Conan has a running Manatee skit. South Park employed a bit that claimed Manatees wrote Family Guy episodes. Memphis murders Manatees.
Those not regional to the Memphis area may, or more than likely do not, remember that a Manatee swam up the Mississippi River to Memphis. Residents adored him/her. Residents worried. Manatees cannot handle the pollution and cold water temps that Memphis was serving up in October. Sea World ascended upon our town and did a piss poor job of saving the animal. When the Manatee disappeared for a day, Sea World (and other official Zoo-types from around the country) quickly threw their collective hands up and left.

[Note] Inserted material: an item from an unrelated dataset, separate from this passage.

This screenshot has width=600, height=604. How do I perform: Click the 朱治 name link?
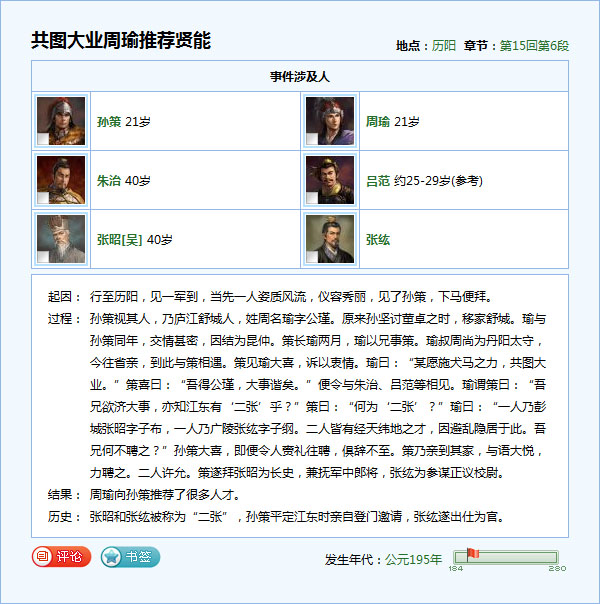108,181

Maybe the Sea Cow had caught the current, dizzily riding the river back down to warmer water. Not so. The gentle creature ambled over to a large oxbow called McKellar Lake, presumably because of the industry, boat ramps, and docks that dotted its shores (supposedly these sort of things make for warmer water). Two days ago, the severely starved beast washed up on the north shore of this watery horror pit. Take a look.

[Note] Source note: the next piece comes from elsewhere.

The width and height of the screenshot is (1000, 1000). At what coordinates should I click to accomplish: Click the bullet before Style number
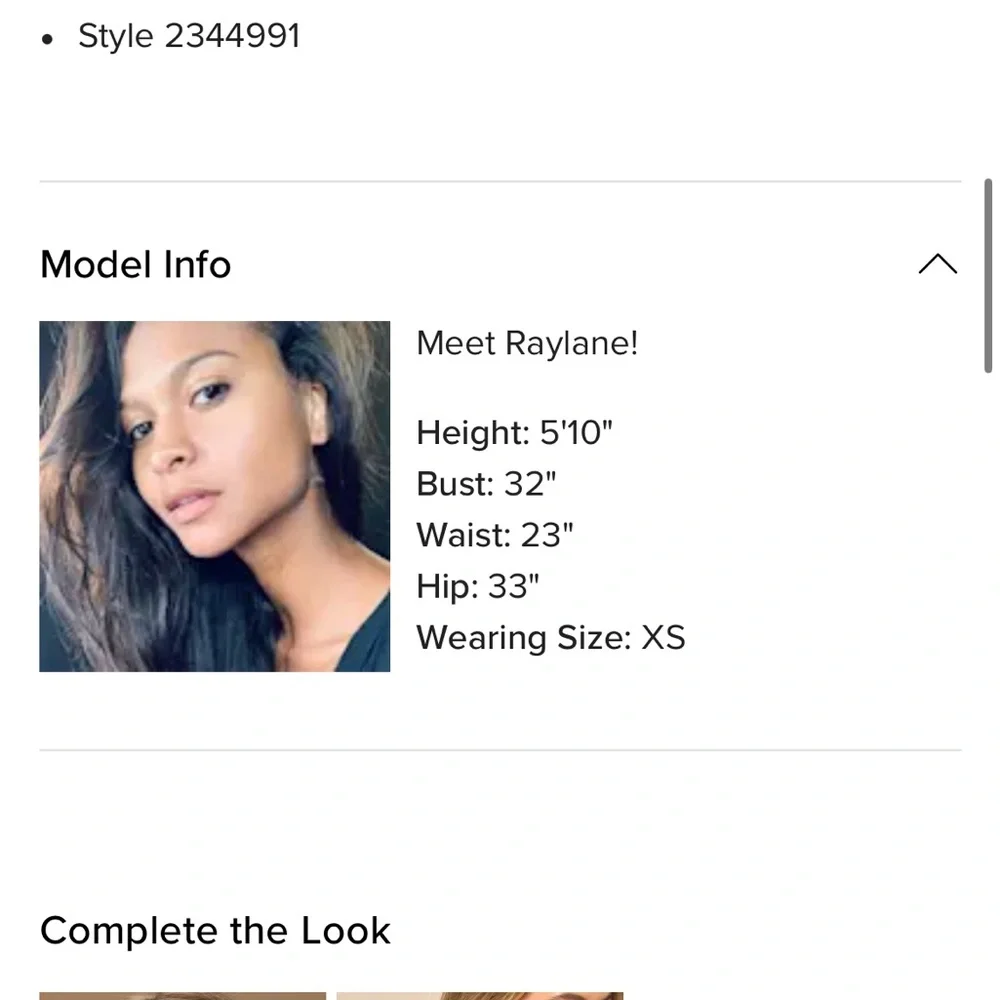pos(47,40)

That was a Lead Up to my little assessment of McKellar Lake.
Once a beach within reach (my Mom partied there), McKellar Lake has since become one of the scariest, plain ‘ol fucked-up destinations in the Memphis area. There is one marina, the Buttercup Marina. You can rent a slip there for $475 a month. I found this out from a prank call conducted at 11:45 PM. Additionally, I had a friend that rented a boat at Buttercup Marina, and not just any boat, but a rear-wheel river boat that had been converted into a house boat. It had an incredibly slow leak in its hull, and was sinking an inch per year. His next “door” neighbor ran a meth lab out of her boat, and it, as meth labs are wont to do, burst into flames one evening. My acquaintance was forced to untie the fiery mess, and kick it into the middle of the lake. Buttercup Marina consists of clapboard atrocities that have been built to float, along with your more traditional houseboat fare. The parking lot is littered with semis that don’t run, boats (tugs included) that don’t float, cars that don’t have wheels, coyotes, foxes, wild dogs, raccoons, and weirdos that materialize out of nowhere if you decide to start taking pictures. Venture further into the lake, and you’ll find the money shots: Decommissioned floating restaurants and hotels, boarded up, rammed into the shore, and guarded (via firearms) by the testy, drug-addled river rats. And the industry, the industry that dumps into or is backed up to the lake, as turned this murky hellhole into one of the most polluted bodies of water in the region, and that’s saying a lot. Our manatee made a wrong left turn. Don’t make the same mistake.